The expiration of PECO’s rate caps was the culmination of a deregulation process that began in 1995, when the Pennsylvania Legislature passed the Electricity Generation Customer Choice and Competition Act, which broke up the state’s public utility monopolies in 1997 and opened the state’s electricity market for competition from alternative retail electricity providers.
Although retail electricity providers were allowed to operate in PECO’s service territory beginning in 2000, when the rate caps were initially put into place, the rate caps kept wholesale electricity prices artificially low for the next 10 years and essentially discouraged competition.
Now that the rate caps have expired, however, competition among electricity providers is expected to increase, and PECO customers who switch to an alternative electricity provider are expected to benefit from savings of up to 10 percent on their monthly electric bills.
Deregulation: Before and After
Before deregulation, PECO customers bought their electricity from PECO, which generated the electricity, sold it to customers, transmitted it to the grid, distributed it to homes and businesses, and responded to power outages and fixed things like power lines, poles, and transformers.
As a result of deregulation, PECO customers have the choice to stay with the utility or shop the various retail electricity providers for a lower rate. Either way, PECO will continue to transmit the electricity and distribute it to homes and businesses, and will remain responsible for responding to power outages.
3 Changes PECO Customers Can Expect
There are several changes PECO customers can expect from deregulation of Pennsylvania’s electricity market:
1. The 5 percent PECO delivery rate increase will end Jan. 31
All electricity customers will see a 5 percent increase in their electric rates due to a one month bump in PECO’s delivery rates for January. The increase was meant to help PECO recover electricity generation investments, like the Limerick nuclear plant, that the utility had to divest itself of when the market was deregulated. The delivery rate increase is scheduled to end Jan. 31.
2. The existing PECO transmission charge is being phased out
An existing transmission charge for all electricity customers in PECO’s service area, regardless of which electric company they buy their power from, is being phased out. The transmission charge, like the delivery rate, was meant to help PECO recover costs from electricity generation investments.

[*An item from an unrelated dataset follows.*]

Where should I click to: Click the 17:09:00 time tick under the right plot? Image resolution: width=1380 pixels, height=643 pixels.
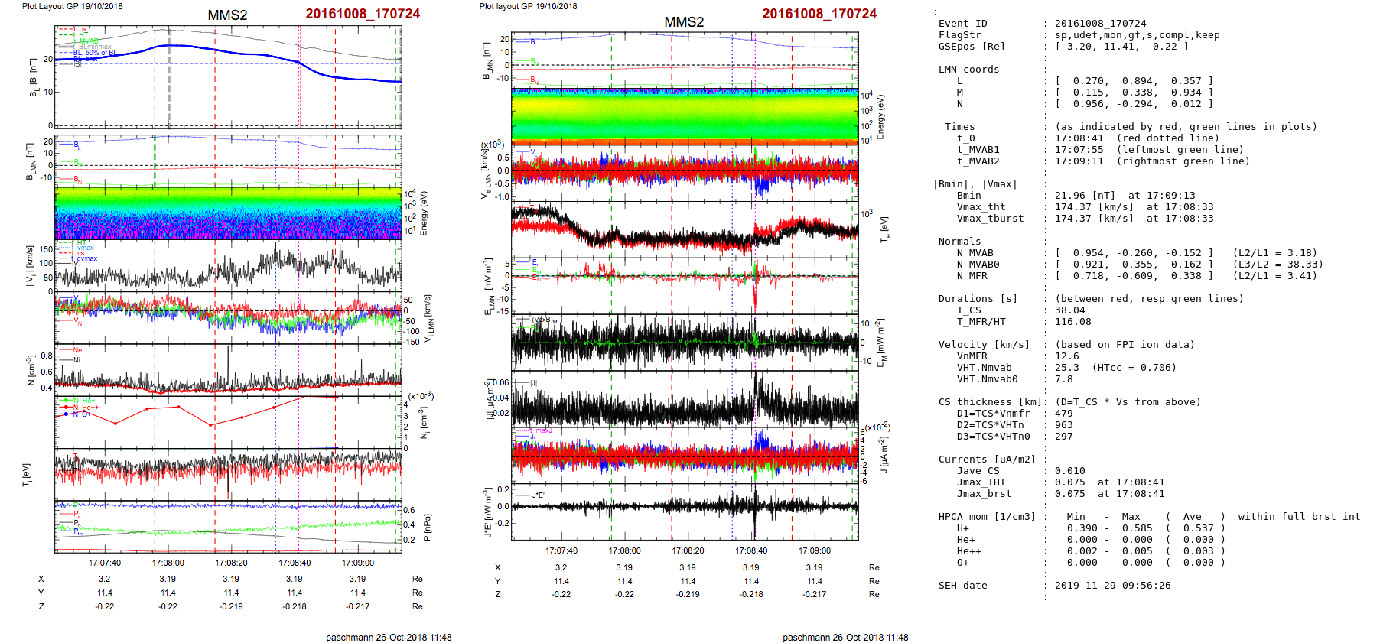point(814,550)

3. There will be more competition from alternative retail electricity providers
In addition to the rate caps, which kept PECO’s electricity prices artificially low from 2000 to 2010 — too low for alternative retail electricity providers to effectively compete — hurricanes Katrina and Rita caused energy prices to soar.
But now that the energy market has recovered from the hurricanes and the rate caps have expired, competition for PECO customers’ electricity dollars should increase dramatically.
Although PECO’s customers might be able to save up to 10 percent on their monthly electric bills by switching to an alternative electricity provider, savings will vary based on fluctuations in the wholesale electricity market and how much electricity customers use.